We see that test pass rate is concentrated within a small band of 65-75%, while real differentiation arises from rubric pass rates, weaker models score <35% rubric pass rate, while stronger models can go up to 55%, with substantial room for improvement.

Since rubrics are designed to measure software engineering rigor, we break rubric failures further across the different categories.

Code Maintainability: This is the most critical axis, checking whether the agent correctly performed the structural refactoring. Common failures include: partially extracting logic, creating the new module but not wiring it into all consumers, or missing edge cases in the consolidation (e.g., merging two implementations but dropping functionality from one).

Artifact Cleanup: This checks if the agent removes dead code and stale artifacts after refactoring. A common pattern is that models extract logic into a new shared module but forget to remove the original local implementation, resulting in duplicated code. Unused imports left behind after moving code are another frequent miss.

Anti-patterns: These penalize anti-patterns. Models rarely fail at common anti-patterns, and the most common negative rubric failures include: removing functionality entirely instead of extracting it to a new location, changing function signatures without updating all call sites, and breaking module boundaries by introducing circular dependencies.

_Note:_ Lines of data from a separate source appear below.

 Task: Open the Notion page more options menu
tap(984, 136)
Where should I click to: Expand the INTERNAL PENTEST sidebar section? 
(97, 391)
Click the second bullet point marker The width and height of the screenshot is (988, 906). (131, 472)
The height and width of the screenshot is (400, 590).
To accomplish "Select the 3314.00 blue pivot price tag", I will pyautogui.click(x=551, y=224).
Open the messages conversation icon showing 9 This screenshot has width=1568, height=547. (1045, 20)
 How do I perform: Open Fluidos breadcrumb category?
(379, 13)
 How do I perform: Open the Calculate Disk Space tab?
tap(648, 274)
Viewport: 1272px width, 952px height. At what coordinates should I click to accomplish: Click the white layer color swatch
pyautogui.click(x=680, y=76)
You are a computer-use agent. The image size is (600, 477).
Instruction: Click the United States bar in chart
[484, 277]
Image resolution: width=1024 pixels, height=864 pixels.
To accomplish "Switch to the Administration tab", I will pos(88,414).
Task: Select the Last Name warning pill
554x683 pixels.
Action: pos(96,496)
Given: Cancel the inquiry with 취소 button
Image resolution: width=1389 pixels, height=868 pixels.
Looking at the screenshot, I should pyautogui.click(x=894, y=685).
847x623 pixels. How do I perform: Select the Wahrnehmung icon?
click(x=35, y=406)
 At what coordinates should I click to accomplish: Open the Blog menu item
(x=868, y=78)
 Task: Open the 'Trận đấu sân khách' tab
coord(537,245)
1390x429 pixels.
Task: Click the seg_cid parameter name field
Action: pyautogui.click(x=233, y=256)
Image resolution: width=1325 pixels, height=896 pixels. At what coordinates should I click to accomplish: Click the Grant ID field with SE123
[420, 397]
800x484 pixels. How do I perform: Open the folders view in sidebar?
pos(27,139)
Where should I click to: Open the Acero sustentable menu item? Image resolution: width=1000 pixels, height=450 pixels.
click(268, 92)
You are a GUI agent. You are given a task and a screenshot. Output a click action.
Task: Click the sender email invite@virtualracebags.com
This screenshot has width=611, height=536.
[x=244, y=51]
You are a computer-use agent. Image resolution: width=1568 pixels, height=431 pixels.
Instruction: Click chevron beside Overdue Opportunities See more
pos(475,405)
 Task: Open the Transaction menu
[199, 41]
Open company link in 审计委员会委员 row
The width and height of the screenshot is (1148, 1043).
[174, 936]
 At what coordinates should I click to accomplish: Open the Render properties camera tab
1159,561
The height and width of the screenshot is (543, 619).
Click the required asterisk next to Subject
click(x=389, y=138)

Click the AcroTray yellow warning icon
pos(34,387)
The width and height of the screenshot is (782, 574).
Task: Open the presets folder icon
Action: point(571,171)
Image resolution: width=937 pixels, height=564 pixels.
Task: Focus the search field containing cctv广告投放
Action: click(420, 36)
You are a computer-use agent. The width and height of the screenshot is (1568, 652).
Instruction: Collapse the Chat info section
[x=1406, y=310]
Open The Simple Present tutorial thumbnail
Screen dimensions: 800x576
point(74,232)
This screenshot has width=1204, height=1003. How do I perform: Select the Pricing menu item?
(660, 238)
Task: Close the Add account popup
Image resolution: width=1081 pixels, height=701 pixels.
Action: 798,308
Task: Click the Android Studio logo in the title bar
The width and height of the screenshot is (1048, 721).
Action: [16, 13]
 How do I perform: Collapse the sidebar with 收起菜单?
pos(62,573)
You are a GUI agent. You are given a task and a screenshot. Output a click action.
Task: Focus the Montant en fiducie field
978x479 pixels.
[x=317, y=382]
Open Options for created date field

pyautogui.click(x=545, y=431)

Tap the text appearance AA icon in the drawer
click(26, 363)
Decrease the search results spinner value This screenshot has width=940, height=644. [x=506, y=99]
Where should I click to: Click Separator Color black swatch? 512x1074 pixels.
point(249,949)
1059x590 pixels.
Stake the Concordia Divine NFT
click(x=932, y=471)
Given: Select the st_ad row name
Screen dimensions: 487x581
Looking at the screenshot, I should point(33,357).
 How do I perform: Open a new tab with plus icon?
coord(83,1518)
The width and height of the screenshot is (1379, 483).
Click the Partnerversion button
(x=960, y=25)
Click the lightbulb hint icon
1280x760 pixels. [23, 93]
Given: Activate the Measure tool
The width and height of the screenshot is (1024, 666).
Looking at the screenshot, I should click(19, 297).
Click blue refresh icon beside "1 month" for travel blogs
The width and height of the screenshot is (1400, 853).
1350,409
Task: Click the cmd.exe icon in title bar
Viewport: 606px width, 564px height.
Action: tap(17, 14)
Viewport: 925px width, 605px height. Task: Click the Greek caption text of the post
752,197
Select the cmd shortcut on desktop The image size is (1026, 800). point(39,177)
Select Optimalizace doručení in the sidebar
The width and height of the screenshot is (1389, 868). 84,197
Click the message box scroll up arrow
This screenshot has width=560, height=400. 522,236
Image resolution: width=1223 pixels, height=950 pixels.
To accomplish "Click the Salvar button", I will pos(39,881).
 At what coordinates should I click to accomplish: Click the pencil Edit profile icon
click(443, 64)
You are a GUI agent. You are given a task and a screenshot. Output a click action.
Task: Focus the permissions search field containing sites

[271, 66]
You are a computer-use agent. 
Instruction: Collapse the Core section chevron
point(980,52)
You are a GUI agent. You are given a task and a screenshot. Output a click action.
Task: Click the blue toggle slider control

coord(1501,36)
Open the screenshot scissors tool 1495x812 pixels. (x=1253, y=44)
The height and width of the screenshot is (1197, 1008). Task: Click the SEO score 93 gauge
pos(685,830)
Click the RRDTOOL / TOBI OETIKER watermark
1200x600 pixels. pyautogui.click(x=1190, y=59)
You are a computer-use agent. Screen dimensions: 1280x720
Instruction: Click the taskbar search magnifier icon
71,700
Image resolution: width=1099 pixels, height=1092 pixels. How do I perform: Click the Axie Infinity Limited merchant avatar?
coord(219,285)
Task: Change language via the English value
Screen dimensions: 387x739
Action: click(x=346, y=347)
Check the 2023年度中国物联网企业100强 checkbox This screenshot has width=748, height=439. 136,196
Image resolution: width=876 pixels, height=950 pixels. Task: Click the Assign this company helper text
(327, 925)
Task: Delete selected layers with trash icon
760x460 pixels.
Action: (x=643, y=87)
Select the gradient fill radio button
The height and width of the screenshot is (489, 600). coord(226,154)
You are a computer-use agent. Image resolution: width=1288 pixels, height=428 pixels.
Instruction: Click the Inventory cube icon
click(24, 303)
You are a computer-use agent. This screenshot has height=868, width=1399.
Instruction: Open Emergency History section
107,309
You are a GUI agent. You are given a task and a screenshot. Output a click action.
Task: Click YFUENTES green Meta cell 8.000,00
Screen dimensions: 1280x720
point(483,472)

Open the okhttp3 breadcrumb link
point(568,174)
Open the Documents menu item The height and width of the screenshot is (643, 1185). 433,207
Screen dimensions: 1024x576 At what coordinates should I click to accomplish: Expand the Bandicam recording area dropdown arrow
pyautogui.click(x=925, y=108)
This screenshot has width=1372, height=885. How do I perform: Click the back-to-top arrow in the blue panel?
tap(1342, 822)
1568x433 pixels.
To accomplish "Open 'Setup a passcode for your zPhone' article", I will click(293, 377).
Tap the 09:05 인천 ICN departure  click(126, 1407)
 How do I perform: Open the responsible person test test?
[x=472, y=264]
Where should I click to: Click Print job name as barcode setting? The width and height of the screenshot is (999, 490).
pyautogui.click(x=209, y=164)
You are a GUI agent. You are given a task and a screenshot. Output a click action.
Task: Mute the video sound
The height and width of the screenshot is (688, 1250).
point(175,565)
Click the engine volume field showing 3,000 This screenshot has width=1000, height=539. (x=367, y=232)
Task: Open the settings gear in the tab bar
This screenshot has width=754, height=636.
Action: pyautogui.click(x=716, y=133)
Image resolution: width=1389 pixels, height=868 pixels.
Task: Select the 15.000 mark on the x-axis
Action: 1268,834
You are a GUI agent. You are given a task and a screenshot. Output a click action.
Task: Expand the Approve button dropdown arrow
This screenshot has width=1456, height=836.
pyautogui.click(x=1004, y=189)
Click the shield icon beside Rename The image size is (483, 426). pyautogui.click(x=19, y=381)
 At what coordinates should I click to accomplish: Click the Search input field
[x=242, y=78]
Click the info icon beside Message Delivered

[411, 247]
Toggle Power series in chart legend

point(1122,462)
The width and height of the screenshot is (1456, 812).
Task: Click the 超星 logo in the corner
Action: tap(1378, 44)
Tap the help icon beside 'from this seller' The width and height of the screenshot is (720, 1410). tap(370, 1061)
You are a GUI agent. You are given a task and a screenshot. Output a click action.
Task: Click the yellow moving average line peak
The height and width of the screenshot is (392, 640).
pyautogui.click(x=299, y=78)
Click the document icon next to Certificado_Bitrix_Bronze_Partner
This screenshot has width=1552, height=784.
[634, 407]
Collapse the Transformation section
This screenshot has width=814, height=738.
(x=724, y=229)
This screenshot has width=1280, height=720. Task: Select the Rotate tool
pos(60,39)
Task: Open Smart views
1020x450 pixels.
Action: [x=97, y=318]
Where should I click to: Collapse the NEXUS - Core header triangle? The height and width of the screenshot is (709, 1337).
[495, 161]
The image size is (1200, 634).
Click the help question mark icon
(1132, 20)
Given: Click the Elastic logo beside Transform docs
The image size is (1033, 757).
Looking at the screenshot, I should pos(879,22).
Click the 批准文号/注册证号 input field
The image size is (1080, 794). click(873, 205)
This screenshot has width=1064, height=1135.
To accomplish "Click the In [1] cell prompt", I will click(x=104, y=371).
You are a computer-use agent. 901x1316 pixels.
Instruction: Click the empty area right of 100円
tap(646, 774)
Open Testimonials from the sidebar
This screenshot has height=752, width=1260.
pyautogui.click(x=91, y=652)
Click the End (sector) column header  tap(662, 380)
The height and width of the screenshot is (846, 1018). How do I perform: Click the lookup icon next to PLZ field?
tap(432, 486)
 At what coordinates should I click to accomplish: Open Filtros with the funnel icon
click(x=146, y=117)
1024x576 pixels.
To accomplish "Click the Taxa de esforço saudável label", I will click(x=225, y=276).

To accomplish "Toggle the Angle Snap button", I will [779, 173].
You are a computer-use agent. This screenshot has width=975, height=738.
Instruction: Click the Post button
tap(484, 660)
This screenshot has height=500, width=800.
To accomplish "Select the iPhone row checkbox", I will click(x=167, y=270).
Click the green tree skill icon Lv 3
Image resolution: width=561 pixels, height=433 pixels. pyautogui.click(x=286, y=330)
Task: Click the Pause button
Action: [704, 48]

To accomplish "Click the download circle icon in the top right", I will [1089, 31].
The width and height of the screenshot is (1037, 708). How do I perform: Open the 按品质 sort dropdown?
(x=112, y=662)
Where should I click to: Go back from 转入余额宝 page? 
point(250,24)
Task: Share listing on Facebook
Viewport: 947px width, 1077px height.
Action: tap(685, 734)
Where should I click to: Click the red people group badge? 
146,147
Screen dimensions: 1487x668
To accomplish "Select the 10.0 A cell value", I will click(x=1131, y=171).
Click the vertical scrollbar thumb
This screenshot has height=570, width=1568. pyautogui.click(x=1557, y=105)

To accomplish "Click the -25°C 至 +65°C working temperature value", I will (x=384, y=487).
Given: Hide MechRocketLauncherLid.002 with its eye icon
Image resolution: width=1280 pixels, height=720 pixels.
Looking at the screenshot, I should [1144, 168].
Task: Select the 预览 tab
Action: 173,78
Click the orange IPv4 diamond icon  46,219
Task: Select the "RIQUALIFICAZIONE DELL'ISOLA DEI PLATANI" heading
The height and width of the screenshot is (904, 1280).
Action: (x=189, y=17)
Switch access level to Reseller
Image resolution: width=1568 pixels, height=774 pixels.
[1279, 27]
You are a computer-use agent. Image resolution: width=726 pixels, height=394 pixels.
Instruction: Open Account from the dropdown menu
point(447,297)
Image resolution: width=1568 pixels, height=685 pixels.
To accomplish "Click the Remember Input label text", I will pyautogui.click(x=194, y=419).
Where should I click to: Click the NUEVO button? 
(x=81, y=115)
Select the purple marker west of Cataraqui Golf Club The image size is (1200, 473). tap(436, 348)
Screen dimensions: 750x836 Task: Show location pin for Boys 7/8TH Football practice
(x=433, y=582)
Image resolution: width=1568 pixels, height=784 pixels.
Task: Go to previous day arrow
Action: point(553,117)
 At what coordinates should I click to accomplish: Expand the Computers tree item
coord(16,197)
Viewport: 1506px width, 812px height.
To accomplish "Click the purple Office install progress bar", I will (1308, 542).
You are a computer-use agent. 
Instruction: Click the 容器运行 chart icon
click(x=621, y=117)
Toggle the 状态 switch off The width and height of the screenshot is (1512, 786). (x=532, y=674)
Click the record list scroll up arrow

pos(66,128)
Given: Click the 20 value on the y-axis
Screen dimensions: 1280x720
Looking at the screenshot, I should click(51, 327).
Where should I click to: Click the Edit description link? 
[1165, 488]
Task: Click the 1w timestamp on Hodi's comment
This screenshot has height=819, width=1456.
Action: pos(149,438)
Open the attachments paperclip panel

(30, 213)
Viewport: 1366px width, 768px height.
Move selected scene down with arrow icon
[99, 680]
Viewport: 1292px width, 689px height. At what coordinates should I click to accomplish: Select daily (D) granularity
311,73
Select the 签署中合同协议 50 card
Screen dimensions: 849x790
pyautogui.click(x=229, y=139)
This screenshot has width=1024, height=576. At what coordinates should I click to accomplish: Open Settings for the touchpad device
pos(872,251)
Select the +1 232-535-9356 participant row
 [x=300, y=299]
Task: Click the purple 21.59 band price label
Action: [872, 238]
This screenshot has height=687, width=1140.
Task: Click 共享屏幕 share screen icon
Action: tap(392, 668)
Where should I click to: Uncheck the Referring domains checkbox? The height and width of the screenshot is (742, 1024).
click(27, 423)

Documentation Maintainability: This checks if documentation and comments are updated to reflect the new code structure. Most models perform poorly here, often leaving stale comments that reference the pre-refactoring structure or failing to add documentation for newly created shared modules.

Refactor Completeness

Since refactoring tasks are designed such that success requires a widespread refactor that touches many different files spread across the codebase (like call-sites across many modules), good refactors have a high recall rate of files that need to be refactored. The figure above shows what fraction of tasks manages to edit across models. Frontier models have a higher refactor coverage, which leads to passing all the Maintainability rubrics, and has a high correlation to overall task success rate.

Trajectory and Answer Analysis

Here we break down the model's trajectories to better understand how different models approach the tasks. We used trajectories from Mini-SWE-Agent scaffold for this analysis, which executes a single bash command in each step, and strips away the complexities of custom scaffolds. Since the bash commands issued by models often chain multiple commands together using (&&, ;, etc), we split them into atomic commands and aggregate them into the following 3 categories:

• File Ops - Read (cat, head, tail, etc), Write (mkdir, touch, rm, cp, mv, etc)

• Searches - Search (grep, rg, ag, find, xargs), navigation (ls, cd, pwd, tree, etc),

• Execution - Test runners (pytest, jest, yarn test, go test), Build/run (python, node, make, cargo, bash), Package (pip install, npm install, yarn)

We see that Codebase Search and Reads are strongly correlated with the model's pass rates for refactoring tasks, as understanding the full scope of code that needs to change is critical. Models that spend more time exploring the codebase and understanding dependencies before making changes tend to produce more complete refactorings.

Refactoring tasks, more than issue resolution or test writing, require models to understand the full dependency graph of the code being restructured. A model must identify all consumers of the code being moved, all imports that need updating, and all tests that exercise the refactored paths. This makes thorough codebase exploration a prerequisite for success.

Put together, a model's ability to perform deep exploration of the codebase, understand cross-file dependencies, and execute multi-file refactorings while preserving all existing behavior contributes to its high performance on the refactoring benchmark.

Model Performance Over Time

When we track the performance of Opus 4x series of models on a random subset of 30 tasks from the benchmark, we see an accelerating improvement in performance on the benchmark. Over a span of 8 months, benchmark scores went from under 20% for Opus 4.1 to 45% on Opus 4.7 – more than doubling in a single year. In addition, the improvement was smooth, with both tests and rubric scores improving with each version release.